START Data for analysis

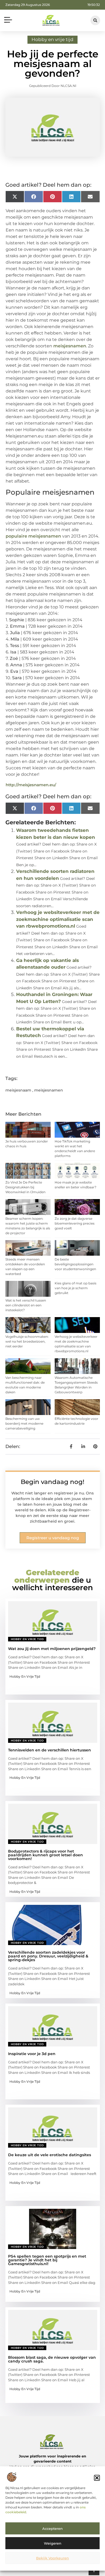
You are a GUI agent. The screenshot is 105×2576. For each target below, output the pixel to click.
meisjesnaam (18, 1090)
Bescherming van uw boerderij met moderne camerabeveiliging (24, 1423)
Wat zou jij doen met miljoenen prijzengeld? (52, 1648)
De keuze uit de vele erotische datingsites (49, 2154)
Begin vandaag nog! (52, 1482)
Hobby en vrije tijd (53, 39)
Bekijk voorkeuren (52, 2558)
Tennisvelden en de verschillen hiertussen (49, 1750)
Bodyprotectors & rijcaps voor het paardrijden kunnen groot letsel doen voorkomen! (45, 1855)
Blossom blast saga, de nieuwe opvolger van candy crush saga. (52, 2359)
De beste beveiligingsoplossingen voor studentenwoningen (75, 1264)
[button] (97, 2478)
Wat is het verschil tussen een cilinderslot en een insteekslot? (25, 1305)
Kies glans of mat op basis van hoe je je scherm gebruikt (75, 1288)
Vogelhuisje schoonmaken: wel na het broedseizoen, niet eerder (27, 1341)
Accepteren (52, 2528)
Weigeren (52, 2543)
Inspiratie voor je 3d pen (31, 2053)
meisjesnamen (69, 345)
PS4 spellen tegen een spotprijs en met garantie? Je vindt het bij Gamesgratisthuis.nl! (47, 2260)
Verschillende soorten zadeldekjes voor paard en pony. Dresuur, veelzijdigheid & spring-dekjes (48, 1956)
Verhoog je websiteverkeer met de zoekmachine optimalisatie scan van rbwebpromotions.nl (58, 919)
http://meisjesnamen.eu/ (31, 784)
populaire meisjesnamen (33, 536)
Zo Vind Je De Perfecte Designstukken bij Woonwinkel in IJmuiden (25, 1187)
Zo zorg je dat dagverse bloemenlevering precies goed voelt (74, 1223)
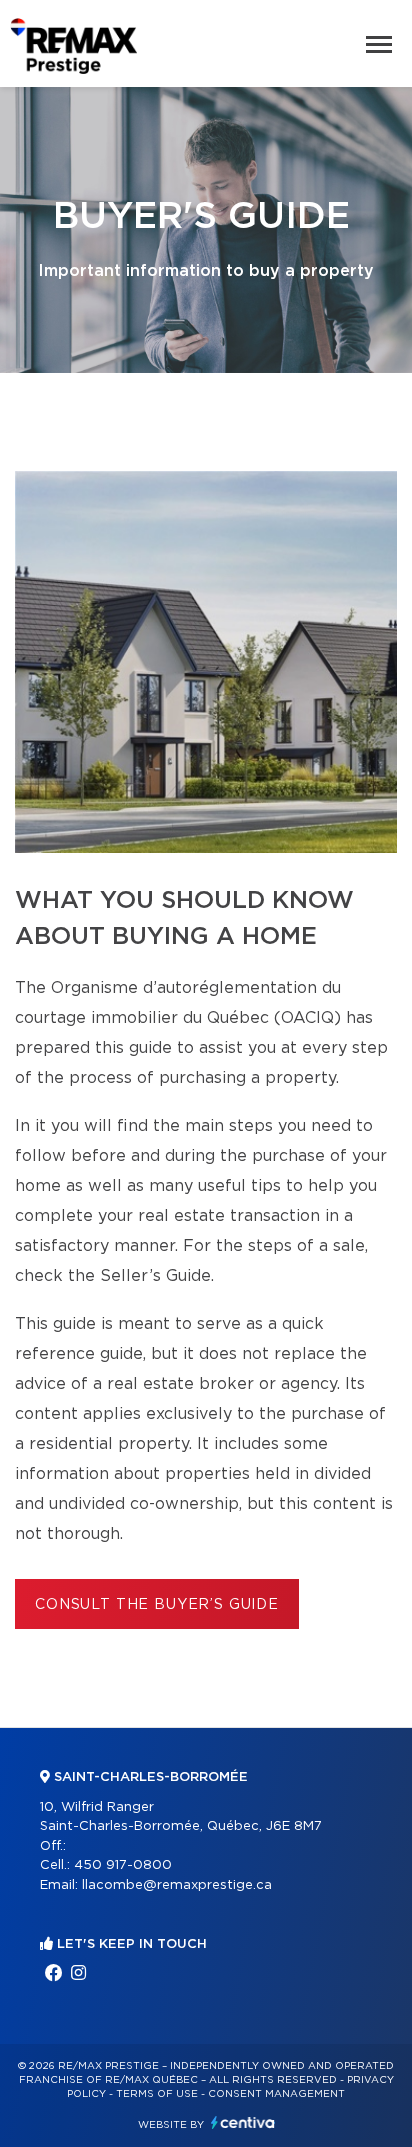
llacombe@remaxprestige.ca (177, 1885)
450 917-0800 (123, 1865)
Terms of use (157, 2094)
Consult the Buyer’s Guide (157, 1605)
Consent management (276, 2094)
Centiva (243, 2122)
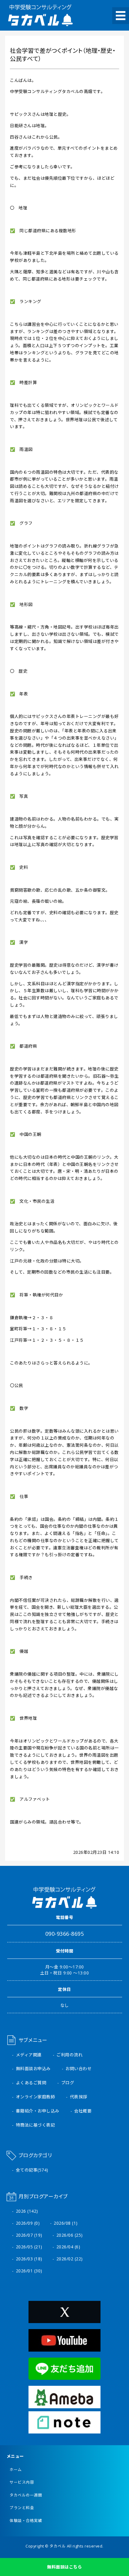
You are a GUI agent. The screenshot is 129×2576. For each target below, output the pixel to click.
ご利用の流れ (69, 2055)
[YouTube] (64, 2348)
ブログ (67, 2082)
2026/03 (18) (29, 2259)
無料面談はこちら (64, 2567)
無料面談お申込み (33, 2068)
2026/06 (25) (69, 2235)
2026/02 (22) (69, 2259)
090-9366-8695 (64, 1933)
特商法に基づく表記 (35, 2125)
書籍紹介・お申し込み (37, 2111)
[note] (64, 2430)
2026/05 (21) (29, 2247)
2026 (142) (27, 2211)
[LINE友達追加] (64, 2376)
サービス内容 (22, 2482)
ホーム (16, 2469)
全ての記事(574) (32, 2170)
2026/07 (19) (29, 2235)
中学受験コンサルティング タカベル (41, 15)
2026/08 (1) (66, 2223)
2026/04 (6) (68, 2247)
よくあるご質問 (31, 2082)
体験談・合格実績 (26, 2520)
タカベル (58, 2546)
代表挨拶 (78, 2097)
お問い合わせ (78, 2068)
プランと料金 (22, 2507)
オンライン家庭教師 (35, 2097)
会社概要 (83, 2111)
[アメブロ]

END Data for analysis

- _Work required_: Take the lines of the material above from the first through the one containing "Bodyprotectors & rijcaps", both included, and print them exactly without the pictures.

- _Output for this task_:
You are a GUI agent. The screenshot is 105×2576. For each target below, output the pixel to click.
meisjesnaam (18, 1090)
Bescherming van uw boerderij met moderne camerabeveiliging (24, 1423)
Wat zou jij doen met miljoenen prijzengeld? (52, 1648)
De keuze uit de vele erotische datingsites (49, 2154)
Begin vandaag nog! (52, 1482)
Hobby en vrije tijd (53, 39)
Bekijk voorkeuren (52, 2558)
Tennisvelden en de verschillen hiertussen (49, 1750)
Bodyprotectors & rijcaps voor het paardrijden kunnen groot letsel doen voorkomen! (45, 1855)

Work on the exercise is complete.